## Fast 3x3-counting

Everything about Sudoku that doesn't fit in one of the other sections

### Fast 3x3-counting

Up to now, the currently fastest 3x3-grid count has been done by the band by band method. The fastest implementation did the counting in 36.1 milliseconds (2GHz), and belongs to PatmaxDaddy from December 15 last year:
Code: Select all
`Band Counter   0.4Permutations   4.8Band 1         0.3Gangsters      3.6Gang lists     0.4Gang counts    0.2Band counts    2.2Grid count    24.2Overhead       0.1Total         36.1`

The crucial part of this method is the main counting which is an 3863552-size loop. This number is given by 44 (gangsters) * 56^3 (choices for boxes on second row) / 2 (band 2<->3 swapping).

I have a new counting method that does the job in 30.2 milliseconds, but this is on a 3GHz, so I still think PatmaxDaddy is best. But I'm sure this new method has a potential, particularly if PatmaxDaddy starts picking at my code...
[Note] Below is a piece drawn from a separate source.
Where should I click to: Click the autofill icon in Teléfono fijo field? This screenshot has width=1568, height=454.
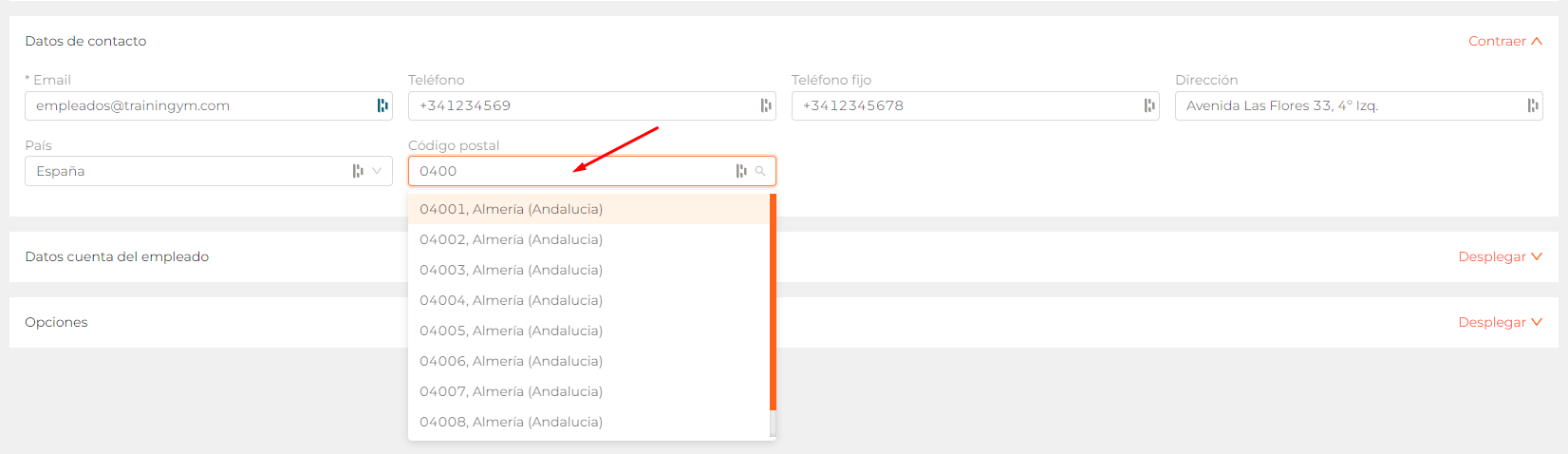coord(1149,105)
The method is as follows, First choose the configurations for the columns in box 2 and 3, and the rows for box 4 and 7:
Code: Select all
`+---+---+---+|   |col|col|+---+---+---+|row|   |   |+---+---+---+|row|   |   |+---+---+---+`

This means that we specify which numbers to place in which column in box 2, but not in which order.

With the configuration given as above, the completion of box 1,2,3,4,7 is independent from the completion of box 5,6,8,9. Thus the two completions can be calculated independently and multiplied together, which is the strength here. There is also a degree of symmetry in the configuration set, which helps me to reduce them down to 2865 equivalence classes.

Box 1,2,3,4,7 completion: There are 36 choices for the column configuration of box 4, and then either 8 (9 out of 10) or 0 (1 out of 10) choices for a column configuration of box 1 and 7. Then we look up the number of band 1 completions from their column configuration as done in the band by band method. The average number of loops is then 36*8*9/10 = 259.2. With 2865 classes, the excepted number of loops becomes 742608. The actual number is 761680.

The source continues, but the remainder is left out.